Patients with ulcerative colitis (UC) or Crohn disease (CD) commonly develop conditions outside of the gastrointestinal tract, including anemia, mouth sores, arthritis, osteoporosis, skin conditions, liver conditions, and cancer. IBD complications can also cause constipation, pain, fatigue and weight loss.2
To further explore the association between the clinical frailty scale, handgrip strength, and malnutrition with IBD-related hospitalizations and surgeries, a team of investigators led by Katherine Bedard, of the department of medicine at the University of Alberta, and senior author Farhad Peerani, MD, assistant professor of medicine at the University of Alberta in Edmonton, Alberta, Canada, prospectively enrolled patients with IBD diagnosed with UC or CD at 2 ambulatory care clinics in Alberta, Canada. Patients older than 18 years of age with an IBD disease duration greater than 3 months at the time of enrollment were included in the study irrespective of clinical disease activity. Investigators excluded patients who had a major medical comorbidity, previous colectomy, current pregnancy, or were unable to provide informed consent in English.1
In total, 161 patients were included in the study and were followed until their last bloodwork, endoscopy, or clinic visit. This cohort had a mean follow-up of 43.9 (Standard deviation [SD], 10.1) months, a mean age of 42.2 (Sd, 15.9) years at baseline, and 50.9% were female. Investigators noted most patients were on biologics (72.7%) and in clinical remission, with 65% of the CD (mean Harvey-Bradshaw index score, 3.7 [SD, 3.9]) and 35% of the UC cohort (mean pMayo score, 1.3 [SD, 1.8]) meeting criteria for remission.1
Investigators pointed out multiple differences between patients with UC and CD, including the mean age (38.4 years and 44.2 years, respectively; P = .03), disease duration (120.1 months and 169.8 months, respectively: P = .03), immunomodulator use (35.7% and 48.6%, respectively; P = .01), and current exposure to biologics (60.7% and 79.0%, respectively; P = .04).
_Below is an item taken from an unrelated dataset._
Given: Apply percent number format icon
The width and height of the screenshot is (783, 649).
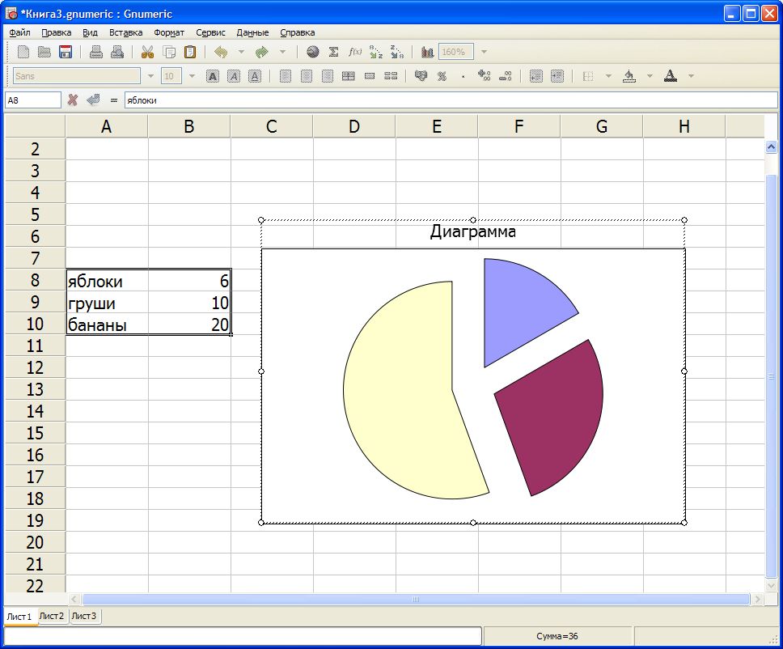Looking at the screenshot, I should pos(442,76).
Baseline characteristics of frailty, dynapenia, malnutrition, and malnutrition risk were similar between those with UC and CD.1
The primary outcome of interest for this study was IBD-related hospitalizations and the secondary outcome was IBD-related surgeries. Investigators used univariable and multivariable logistic regression and Cox models to assess the impact of the exposures on the outcome. Exposures were adjusted for age, sex, disease phenotype, disease activity, exposure to biologics, exposure to steroids, previous IBD-related surgeries, and presence of comorbidities.1
Upon analysis, 27 patients (16.8%) experienced at least 1 IBD-related hospitalization. Of these hospitalizations, 14 were for disease flare, 10 were for IBD-related surgery, and 3 were for infection. Hospitalizations occurred among 5 patients with UC and22 patients with CD.1
Results suggested reduced hand grip strength was independently associated with an increased risk for IBD-related hospitalizations (adjusted hazard ratio [aHR], 3.96; 95% CI, 1.12–14.07; P = .03). Investigators noted the abPG-SGA (aHR, 1.07; 95% CI, 1.01–1.14; P = .03) and the SaskIBD-NRT (aHR, 1.36; 95% CI, 1.05–1.77; P = .02) were also associated with hospitalization risk.1
Further analysis revealed clinical frailty scale was not associated with IBD-related hospitalizations when used either ordinally (aHR, 0.97; 95% CI, 0.66–1.43; P = .87) or categorically (aHR, 1.34; 95% CI, 0.44–4.09; P = .61). Subjective global assessment also was not associated with IBD-related hospitalizations (aHR 0.81; 95% CI, 0.28–2.35; P = .69).1
Investigators pointed out 13 patients, 2 with UC and 11 with CD, underwent IBD-related surgeries. No variable of interest was independently associated with IBD-related surgeries.1
“This is the first study with long-term follow-up to report significant independent associations between HGS, the abPG-SGA, and the SaskIBD-NRT with IBD-related hospitalizations in an outpatient population,” concluded investigators.1 “While it is important to not only validate existing assessments and screening tools of frailty and its determinants in patients with IBD, the research community should also move forward to develop IBD-specific frailty tools to help clinicians better navigate care for the entire IBD population regardless of age.”